※本記事は、2024年11月刊行の『MarkeZine』(雑誌)107号に掲載したものです
【特集】進むAI活用、その影響とは?
─ 生成AIがクリエイティブとデータをつなぎ、顧客体験を変えていく。アドビに聞くビジョンと現在地
─ 最初から完璧を目指さない ハイテクなイメージをあえて遠ざけた東急のAIコンシェルジュ
─ 組織の生成AI活用を最大化するためには?リクルートの生成AIプロジェクトが実践する4つの施策
─ 生成AI活用に驚きがなくなった今、企業が意識すべきこと
─ AIリスクを正しく理解し、活用を前進させるためのガードレールを。(本記事)
AI倫理は「合法性」と「社会的受容性」の2階建て
──日本IBMのAI倫理チームとはどのような組織なのでしょうか?
河津:日本IBM AI倫理チームは、IBM Corporationで2018年に発足し、全社のAIガバナンスを司るAI倫理委員会の一翼として2022年に日本IBM内に組織されました。サービスの事業部門、製品の事業部門、基礎研究および製品開発部門、そして法務部門と多彩なバックグラウンドと専門知識を有するメンバーで構成されています。社内のAIプロジェクトに対するリスク審査や、AI倫理の啓蒙・普及活動などを通して、日本市場におけるAIの信頼性を高め、日本企業の国際競争力を高めることを目的に活動しています。
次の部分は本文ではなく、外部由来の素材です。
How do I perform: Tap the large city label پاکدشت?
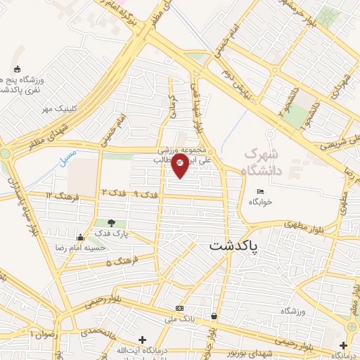click(233, 247)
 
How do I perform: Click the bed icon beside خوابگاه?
click(261, 192)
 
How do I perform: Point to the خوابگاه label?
click(259, 202)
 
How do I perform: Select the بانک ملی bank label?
click(179, 318)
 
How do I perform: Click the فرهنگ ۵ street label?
click(119, 262)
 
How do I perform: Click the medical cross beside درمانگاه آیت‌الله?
click(143, 340)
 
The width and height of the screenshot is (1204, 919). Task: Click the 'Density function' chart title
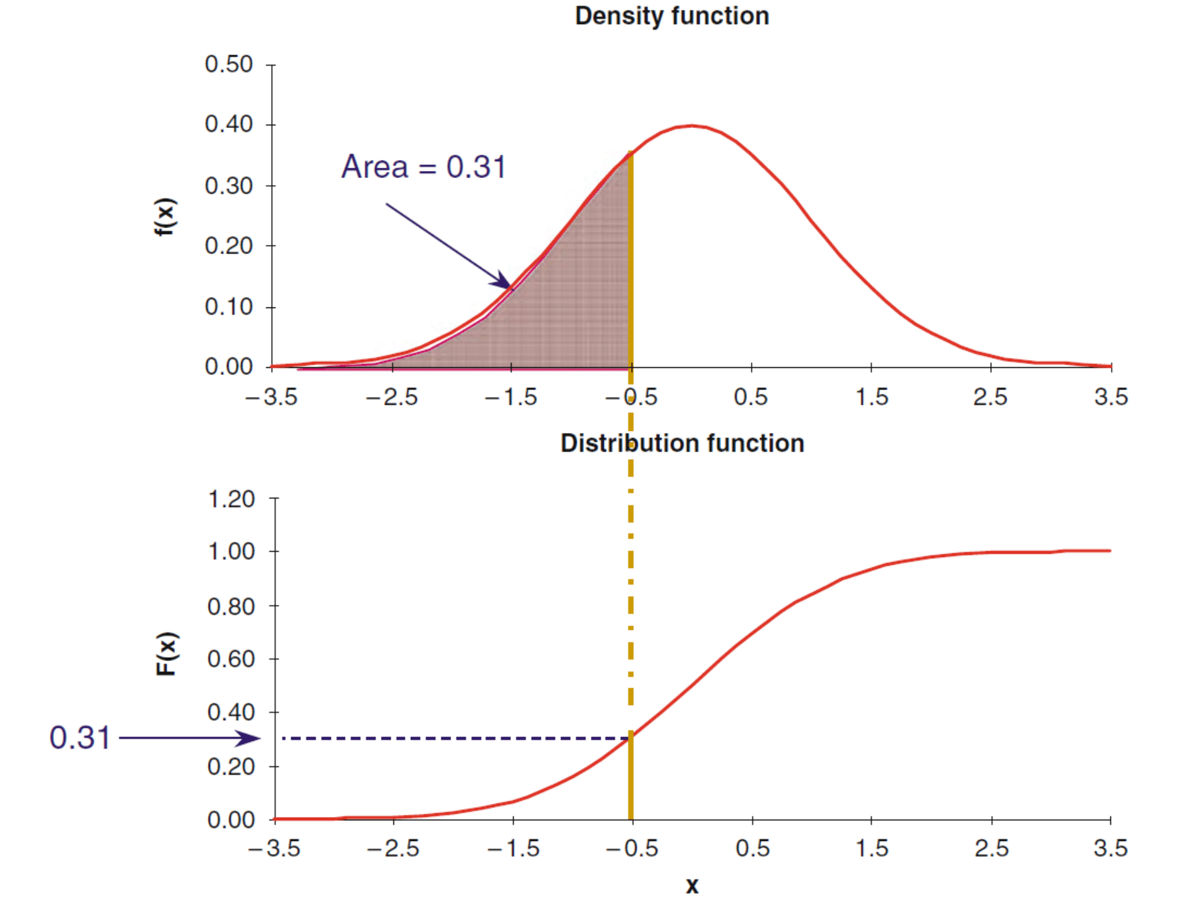(x=672, y=16)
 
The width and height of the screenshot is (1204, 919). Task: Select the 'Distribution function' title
(x=682, y=443)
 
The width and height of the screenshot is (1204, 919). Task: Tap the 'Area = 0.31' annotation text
(x=423, y=167)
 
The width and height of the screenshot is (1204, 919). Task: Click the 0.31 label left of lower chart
(x=80, y=738)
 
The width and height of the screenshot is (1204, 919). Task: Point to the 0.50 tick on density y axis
(x=228, y=64)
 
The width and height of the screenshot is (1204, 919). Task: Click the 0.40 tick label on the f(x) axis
(x=228, y=124)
──企業によるAI活用が活発化する中、御社では「AI倫理」の重要性を説かれています。そもそも「AI倫理」とはどのようなものなのでしょうか?
望月:AI倫理とは、ある社会集団において、AIを活用する上での善悪の判断基準全般を指します。日本IBM AI倫理チームでは、AI倫理を2階建ての階層で捉えています。1階が「遵法性・合法性」という法的な観点。2階が「社会的受容性」、つまり“社会的に受け入れられる使い方かどうか”という観点です。AIを活用する際には法律を守ることは当たり前で、さらに社会道徳的に疑問となる使い方や誰かを不快にさせる使い方をしていないかという点も問われるのです。
特にマーケティングにおけるAI活用を考える際には、レピュテーション(評判)が重要になってきますので、法的な観点だけでなく、2階部分の「社会的受容性」をしっかり考えていくことが必要です。
リスク審査は「AI活用」にストップをかけるものではない
──法的な観点と、社会的受容性の観点において、それぞれどのようなリスクがあり、御社ではどのように審査を行っているのでしょうか?
河津:日本IBM AI倫理チームでは、社内のAIプロジェクトの審査を行っているのですが、AIの利用用途、IBMの3つのAI倫理原則と5つの倫理的なAIが持つ特性への適合、法規の遵守といった視点から確認をします。その際にチェックしている主な項目が図表1となります。情報漏えいや著作権侵害といった法的なものから、「差別などの不適切な表現の出力がないか」といった社会的受容性に関するものなど様々な項目があります。
望月:審査を行う際には、このチェック項目に基づき、AI倫理チームのメンバーが審査を行っていくわけですが、必ずクロスブランドで審査に入るようにしています。具体的には、法務、R&D、テクノロジー、コンサルなど様々な観点から考えうるリスクを挙げ、それに対する具体的な対策についてアドバイスを行います。
リスク審査は、AI活用にブレーキをかけることを目的としたものではなく、AI活用を前進させるための適切なガードレールの設置を目的としたものです。そのため審査を行う際には複数審査員の多様な眼であらゆるリスクを洗い出すとともに、実行可能な具体的なリスク対策を導き、背中を押してあげることを大切にしています。